The main operations for the withdrawal of forest biomass for energy purposes, entering the technical field, include both silvicultural interventions in forests governed by high forest, i.e. those in which the trees are left to grow (through the withdrawal of minor assortments, commonly left in the forest , following interventions of cutting of the major forest ranges), and interventions in woods governed by coppice, i.e. those where the trees are periodically cut.
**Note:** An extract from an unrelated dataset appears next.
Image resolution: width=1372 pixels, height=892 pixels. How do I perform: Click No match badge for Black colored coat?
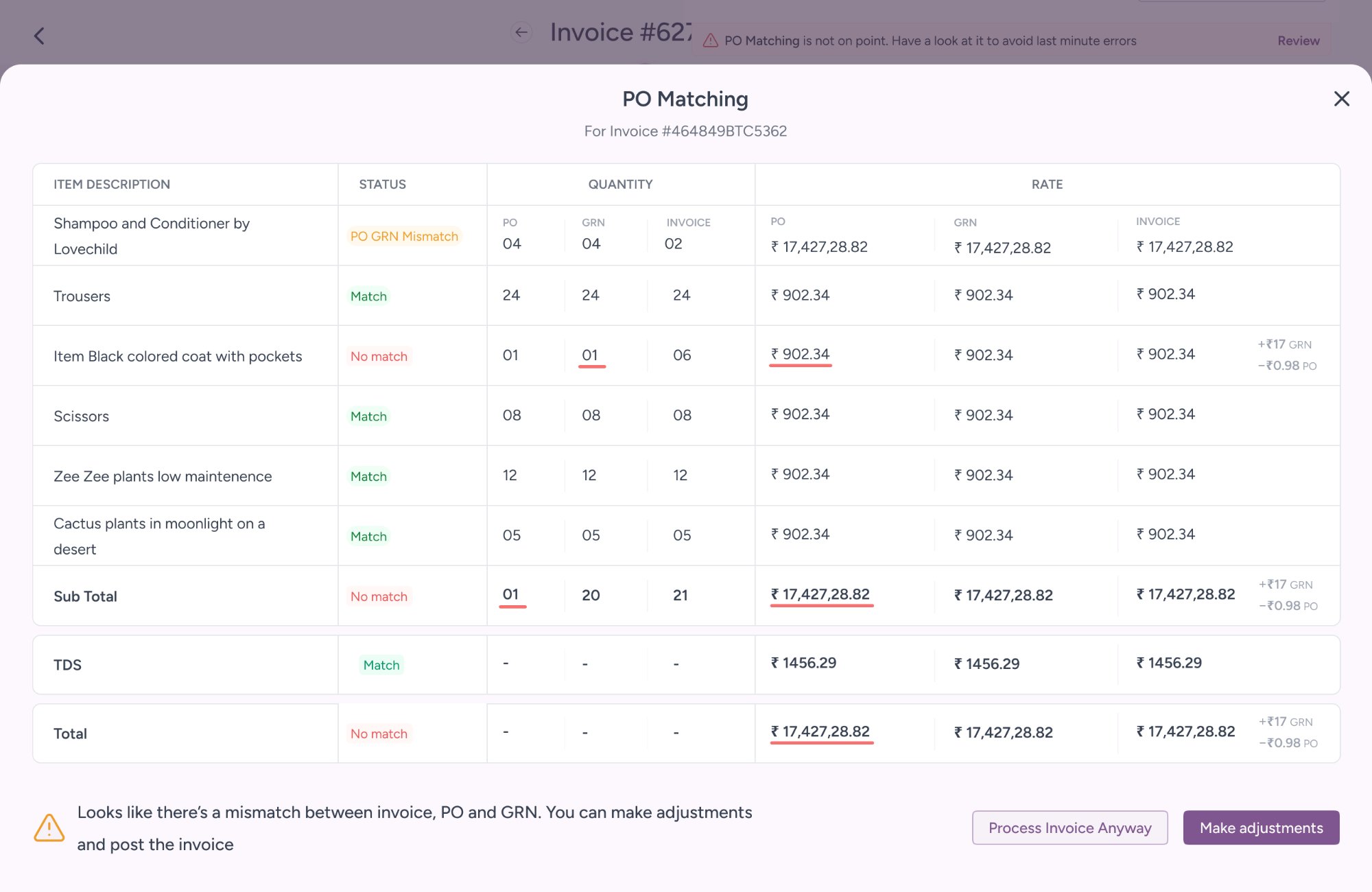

An additional source of supply is constituted by the woody material deriving from interlayer cuts, or by the interventions applied to the young high forests or to the high forests in the process of reconstitution to increase their stability and increase their production of value.

“Operations of this type – Di Cosimo points out – are obviously specialist: consequently they can be performed correctly carried out only by qualified and recognized companies also institutionally, directly or through business networks that enhance the entire supply chain. This brings significant further advantages related to the employment of labor resources”. The forest maintenance activity therefore generates: production of clean electricity, employment, tax revenue but also prevention of the risk of uncontrolled and illegal fires of abandoned material, as well as active protection against hydrogeological instability.